Die Ölfelder im Süden werden als relativ sicher angesehen. Daher konzentrierten sich auf diese auch die Gebote. Nur die Angolaner wagten sich an Ölfelder im Norden, wo allerdings in den letzten Monaten Anschläge auf Pipelines den Export mehrfach für jeweils eine Woche unterbrachen. Die großen Ölfelder im Süden liegen zum Teil jedoch im Gebiet der Stämme, die in den 1920er Jahren im Kampf gegen die Briten führend waren und auch in den vergangenen Jahren maßgeblich dazu beitrugen, daß die Briten geschlagen aus dem Südirak abziehen mußten. Sollte es der Regierung und Ölmultis nicht gelingen, die Opposition gegen die ausländische Konzerne durch erhebliche materielle Verbesserungen, Jobs etc. zu dämpfen, so könnten sie nach Ansicht von Reidar Visser, einem Kenner der Verhältnisse im Südirak, auch hier leicht »nigerianische Zustände« bekommen.

Daß dies nicht pure Spekulation ist, zeigt der Aufstand einiger Dörfer rund um das Ahdad-Ölfeld im April dieses Jahres gegen den chinesischen Staatskonzern CNPC, der dort die Arbeiten auf Basis eines alten Vertrages aufgenommen hat. Da sie nach ein paar Monaten weder Jobs noch eine Verbesserung der örtlichen Infrastruktur sahen, entlud sich der Zorn der Dorfbewohner in Sabotage an Einrichtungen und Abtransport von Material und Maschinen.
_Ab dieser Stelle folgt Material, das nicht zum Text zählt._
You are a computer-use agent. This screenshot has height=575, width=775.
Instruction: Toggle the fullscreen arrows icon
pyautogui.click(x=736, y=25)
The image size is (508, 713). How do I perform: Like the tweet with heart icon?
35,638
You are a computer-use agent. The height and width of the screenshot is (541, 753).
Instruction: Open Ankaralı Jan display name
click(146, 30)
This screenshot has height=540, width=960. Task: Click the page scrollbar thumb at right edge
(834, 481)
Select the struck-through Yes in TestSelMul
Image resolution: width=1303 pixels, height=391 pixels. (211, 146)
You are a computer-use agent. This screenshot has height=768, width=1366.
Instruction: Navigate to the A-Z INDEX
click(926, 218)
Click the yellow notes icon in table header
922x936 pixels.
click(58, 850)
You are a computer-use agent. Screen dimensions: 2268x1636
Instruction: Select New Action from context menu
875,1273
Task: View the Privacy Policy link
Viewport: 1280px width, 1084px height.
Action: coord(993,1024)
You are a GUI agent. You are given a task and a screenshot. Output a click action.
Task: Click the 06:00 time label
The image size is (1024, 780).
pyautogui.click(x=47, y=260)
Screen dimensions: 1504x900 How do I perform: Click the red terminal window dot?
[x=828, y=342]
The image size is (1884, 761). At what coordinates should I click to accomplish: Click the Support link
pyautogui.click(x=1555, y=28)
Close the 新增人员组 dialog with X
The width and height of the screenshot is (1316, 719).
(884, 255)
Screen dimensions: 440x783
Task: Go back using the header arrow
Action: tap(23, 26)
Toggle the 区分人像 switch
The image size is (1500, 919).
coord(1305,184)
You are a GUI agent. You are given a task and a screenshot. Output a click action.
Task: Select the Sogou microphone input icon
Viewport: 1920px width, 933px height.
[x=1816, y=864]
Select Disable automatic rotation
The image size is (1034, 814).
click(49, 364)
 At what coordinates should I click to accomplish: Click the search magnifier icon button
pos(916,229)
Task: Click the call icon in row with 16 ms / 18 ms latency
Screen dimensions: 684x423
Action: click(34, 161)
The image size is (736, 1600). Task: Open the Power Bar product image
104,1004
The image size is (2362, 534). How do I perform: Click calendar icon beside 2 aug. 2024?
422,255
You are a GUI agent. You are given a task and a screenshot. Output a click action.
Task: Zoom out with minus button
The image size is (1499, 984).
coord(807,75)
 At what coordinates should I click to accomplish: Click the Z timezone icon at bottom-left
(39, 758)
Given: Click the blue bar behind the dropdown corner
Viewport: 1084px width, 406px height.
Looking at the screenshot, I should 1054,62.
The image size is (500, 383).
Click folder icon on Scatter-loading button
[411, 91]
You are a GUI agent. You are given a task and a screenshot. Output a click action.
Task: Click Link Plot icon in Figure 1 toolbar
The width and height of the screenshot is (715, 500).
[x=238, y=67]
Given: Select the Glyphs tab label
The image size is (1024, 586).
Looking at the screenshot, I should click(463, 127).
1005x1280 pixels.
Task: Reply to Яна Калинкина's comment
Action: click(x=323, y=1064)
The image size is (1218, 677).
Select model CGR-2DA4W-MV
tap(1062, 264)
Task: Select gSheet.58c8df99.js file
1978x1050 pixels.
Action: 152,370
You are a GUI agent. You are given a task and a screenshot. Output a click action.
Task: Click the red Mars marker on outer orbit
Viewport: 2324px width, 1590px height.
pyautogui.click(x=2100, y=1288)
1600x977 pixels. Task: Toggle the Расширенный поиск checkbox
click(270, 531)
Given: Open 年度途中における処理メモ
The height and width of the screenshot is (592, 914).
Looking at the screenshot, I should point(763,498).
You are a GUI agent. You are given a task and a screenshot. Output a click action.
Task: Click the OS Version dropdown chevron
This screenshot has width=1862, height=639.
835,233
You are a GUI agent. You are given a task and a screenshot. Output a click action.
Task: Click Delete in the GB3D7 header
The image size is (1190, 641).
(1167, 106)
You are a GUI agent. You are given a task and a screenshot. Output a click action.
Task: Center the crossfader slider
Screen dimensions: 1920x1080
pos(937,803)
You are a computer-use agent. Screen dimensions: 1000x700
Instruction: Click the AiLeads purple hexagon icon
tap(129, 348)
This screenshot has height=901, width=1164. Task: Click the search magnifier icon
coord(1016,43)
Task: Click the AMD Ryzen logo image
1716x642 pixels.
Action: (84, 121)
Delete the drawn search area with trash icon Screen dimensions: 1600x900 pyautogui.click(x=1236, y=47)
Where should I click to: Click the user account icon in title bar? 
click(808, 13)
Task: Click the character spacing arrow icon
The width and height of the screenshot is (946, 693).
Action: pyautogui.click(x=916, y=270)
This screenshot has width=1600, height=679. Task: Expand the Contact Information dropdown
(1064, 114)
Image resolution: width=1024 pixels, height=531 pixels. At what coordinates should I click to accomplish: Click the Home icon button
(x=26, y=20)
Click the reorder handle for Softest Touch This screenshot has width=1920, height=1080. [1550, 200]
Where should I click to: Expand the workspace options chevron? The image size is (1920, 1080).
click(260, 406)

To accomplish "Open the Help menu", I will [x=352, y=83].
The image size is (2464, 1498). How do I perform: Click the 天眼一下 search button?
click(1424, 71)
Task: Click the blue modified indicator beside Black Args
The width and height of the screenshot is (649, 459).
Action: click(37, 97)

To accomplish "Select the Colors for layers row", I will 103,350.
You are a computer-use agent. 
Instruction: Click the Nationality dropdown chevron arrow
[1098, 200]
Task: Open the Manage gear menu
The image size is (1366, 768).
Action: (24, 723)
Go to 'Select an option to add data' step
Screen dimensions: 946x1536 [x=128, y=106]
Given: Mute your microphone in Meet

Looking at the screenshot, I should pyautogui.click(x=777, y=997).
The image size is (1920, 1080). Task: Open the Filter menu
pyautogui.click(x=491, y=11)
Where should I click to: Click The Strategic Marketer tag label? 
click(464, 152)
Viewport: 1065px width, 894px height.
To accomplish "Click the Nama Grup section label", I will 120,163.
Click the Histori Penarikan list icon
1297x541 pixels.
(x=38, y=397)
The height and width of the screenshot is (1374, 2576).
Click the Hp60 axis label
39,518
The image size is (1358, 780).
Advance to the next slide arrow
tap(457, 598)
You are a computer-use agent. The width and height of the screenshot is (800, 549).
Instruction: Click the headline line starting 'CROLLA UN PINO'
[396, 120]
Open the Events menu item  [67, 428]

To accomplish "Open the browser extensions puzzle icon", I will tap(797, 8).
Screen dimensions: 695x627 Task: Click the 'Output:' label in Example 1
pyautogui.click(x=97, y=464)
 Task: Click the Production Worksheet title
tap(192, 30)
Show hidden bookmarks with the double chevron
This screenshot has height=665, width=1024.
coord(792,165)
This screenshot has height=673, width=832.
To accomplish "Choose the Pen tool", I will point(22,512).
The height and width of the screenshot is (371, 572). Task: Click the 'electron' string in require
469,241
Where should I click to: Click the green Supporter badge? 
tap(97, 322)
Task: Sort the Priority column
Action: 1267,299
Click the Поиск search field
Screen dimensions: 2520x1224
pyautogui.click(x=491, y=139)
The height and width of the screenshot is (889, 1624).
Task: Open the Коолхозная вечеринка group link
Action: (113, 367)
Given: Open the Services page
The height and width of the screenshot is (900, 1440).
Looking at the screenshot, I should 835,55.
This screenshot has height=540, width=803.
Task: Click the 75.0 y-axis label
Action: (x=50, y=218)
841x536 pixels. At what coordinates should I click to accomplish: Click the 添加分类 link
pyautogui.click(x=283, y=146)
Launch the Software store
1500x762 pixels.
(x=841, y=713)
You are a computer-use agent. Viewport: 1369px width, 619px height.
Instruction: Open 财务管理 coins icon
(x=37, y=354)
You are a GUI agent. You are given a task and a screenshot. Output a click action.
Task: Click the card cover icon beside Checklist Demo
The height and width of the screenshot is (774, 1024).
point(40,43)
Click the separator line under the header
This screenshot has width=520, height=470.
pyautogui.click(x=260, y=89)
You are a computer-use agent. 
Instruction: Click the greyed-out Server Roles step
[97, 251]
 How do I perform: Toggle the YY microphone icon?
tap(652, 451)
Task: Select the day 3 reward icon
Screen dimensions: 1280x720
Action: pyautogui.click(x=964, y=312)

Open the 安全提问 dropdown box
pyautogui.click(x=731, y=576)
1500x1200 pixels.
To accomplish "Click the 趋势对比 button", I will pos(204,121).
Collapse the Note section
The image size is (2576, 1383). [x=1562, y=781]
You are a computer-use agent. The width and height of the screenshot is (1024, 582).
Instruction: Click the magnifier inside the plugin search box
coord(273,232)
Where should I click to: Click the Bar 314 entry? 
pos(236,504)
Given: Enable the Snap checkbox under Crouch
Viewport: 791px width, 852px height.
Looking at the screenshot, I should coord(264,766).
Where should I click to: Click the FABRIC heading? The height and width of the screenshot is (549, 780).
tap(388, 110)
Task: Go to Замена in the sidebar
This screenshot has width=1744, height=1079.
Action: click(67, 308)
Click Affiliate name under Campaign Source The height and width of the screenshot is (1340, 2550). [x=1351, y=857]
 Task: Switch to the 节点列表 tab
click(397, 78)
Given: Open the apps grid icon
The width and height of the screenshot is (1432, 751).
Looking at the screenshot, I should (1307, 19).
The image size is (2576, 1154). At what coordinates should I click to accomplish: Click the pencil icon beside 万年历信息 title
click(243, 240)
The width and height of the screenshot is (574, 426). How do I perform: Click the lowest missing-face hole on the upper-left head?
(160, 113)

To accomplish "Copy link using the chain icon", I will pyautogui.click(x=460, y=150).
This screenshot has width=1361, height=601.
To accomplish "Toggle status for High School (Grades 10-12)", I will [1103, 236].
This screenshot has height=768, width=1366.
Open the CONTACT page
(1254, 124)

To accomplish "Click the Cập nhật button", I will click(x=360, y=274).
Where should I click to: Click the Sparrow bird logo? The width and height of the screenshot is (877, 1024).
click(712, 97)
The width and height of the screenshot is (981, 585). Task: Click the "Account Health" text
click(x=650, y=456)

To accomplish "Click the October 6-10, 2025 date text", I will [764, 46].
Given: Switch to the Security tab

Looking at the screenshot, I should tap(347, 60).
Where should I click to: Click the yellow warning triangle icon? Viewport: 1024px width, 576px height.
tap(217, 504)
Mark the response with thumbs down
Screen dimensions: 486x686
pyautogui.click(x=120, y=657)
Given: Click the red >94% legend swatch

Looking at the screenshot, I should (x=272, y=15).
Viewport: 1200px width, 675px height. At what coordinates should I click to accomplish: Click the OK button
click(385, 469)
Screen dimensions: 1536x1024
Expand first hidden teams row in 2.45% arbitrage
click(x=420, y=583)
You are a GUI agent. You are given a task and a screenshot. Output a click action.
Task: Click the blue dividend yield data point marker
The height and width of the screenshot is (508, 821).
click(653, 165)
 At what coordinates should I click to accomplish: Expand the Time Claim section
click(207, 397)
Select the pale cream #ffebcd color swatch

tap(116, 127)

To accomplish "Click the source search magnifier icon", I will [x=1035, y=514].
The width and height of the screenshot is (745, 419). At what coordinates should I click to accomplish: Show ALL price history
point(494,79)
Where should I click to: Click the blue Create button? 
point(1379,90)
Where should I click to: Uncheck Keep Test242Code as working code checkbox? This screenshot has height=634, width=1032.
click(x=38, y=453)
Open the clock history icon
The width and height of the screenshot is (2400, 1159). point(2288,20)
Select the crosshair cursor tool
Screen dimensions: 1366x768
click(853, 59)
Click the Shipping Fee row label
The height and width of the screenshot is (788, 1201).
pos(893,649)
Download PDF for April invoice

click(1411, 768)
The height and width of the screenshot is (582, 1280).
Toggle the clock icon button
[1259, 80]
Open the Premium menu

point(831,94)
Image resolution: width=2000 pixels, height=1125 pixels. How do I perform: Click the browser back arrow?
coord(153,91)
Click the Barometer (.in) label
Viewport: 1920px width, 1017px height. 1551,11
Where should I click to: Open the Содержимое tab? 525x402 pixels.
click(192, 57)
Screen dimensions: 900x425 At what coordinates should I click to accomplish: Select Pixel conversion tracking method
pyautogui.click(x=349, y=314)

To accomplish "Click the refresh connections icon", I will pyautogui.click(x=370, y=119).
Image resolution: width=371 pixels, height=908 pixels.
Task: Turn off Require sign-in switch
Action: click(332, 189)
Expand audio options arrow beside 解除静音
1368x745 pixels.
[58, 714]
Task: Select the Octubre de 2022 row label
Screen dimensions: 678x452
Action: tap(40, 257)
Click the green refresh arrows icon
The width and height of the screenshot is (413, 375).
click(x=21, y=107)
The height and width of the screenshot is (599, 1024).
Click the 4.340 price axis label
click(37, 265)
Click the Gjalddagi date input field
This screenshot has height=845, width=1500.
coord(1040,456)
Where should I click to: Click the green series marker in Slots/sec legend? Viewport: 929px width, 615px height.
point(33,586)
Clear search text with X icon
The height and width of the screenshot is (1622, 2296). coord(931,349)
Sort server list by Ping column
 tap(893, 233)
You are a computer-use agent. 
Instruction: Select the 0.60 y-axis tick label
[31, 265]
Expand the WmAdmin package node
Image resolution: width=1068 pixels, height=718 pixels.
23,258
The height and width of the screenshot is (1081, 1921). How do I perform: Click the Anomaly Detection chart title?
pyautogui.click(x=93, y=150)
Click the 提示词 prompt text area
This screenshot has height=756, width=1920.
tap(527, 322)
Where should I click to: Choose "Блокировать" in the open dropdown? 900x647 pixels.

Erheblichen Widerstand gegen die Abkommen gibt es auch im Parlament. Dessen Öl- und Gasausschuß besteht darauf, daß ihm alle Verträge mit ausländischen Firmen - wie vom alten, noch geltenden Ölgesetz zwingend vorgeschrieben - zur Zustimmung vorgelegt werden müssen. Einige Abgeordnete haben auch bereits Klage gegen die Kontrakte eingereicht.

Niemand weiß, wie es nach den Parlamentswahlen im Frühjahr weitergehen wird. Aufgrund der wackligen Rechtsgrundlage, auf der die Abkommen geschlossen wurden, könnte eine neue Regierung sie prinzipiell auch jederzeit annullieren. Für die westlichen Konzerne gibt es dagegen - angesichts der Vertragslaufzeiten von 20 Jahren - nur eine Garantie: die fortgesetzte Präsenz der US-amerikanischen Truppen.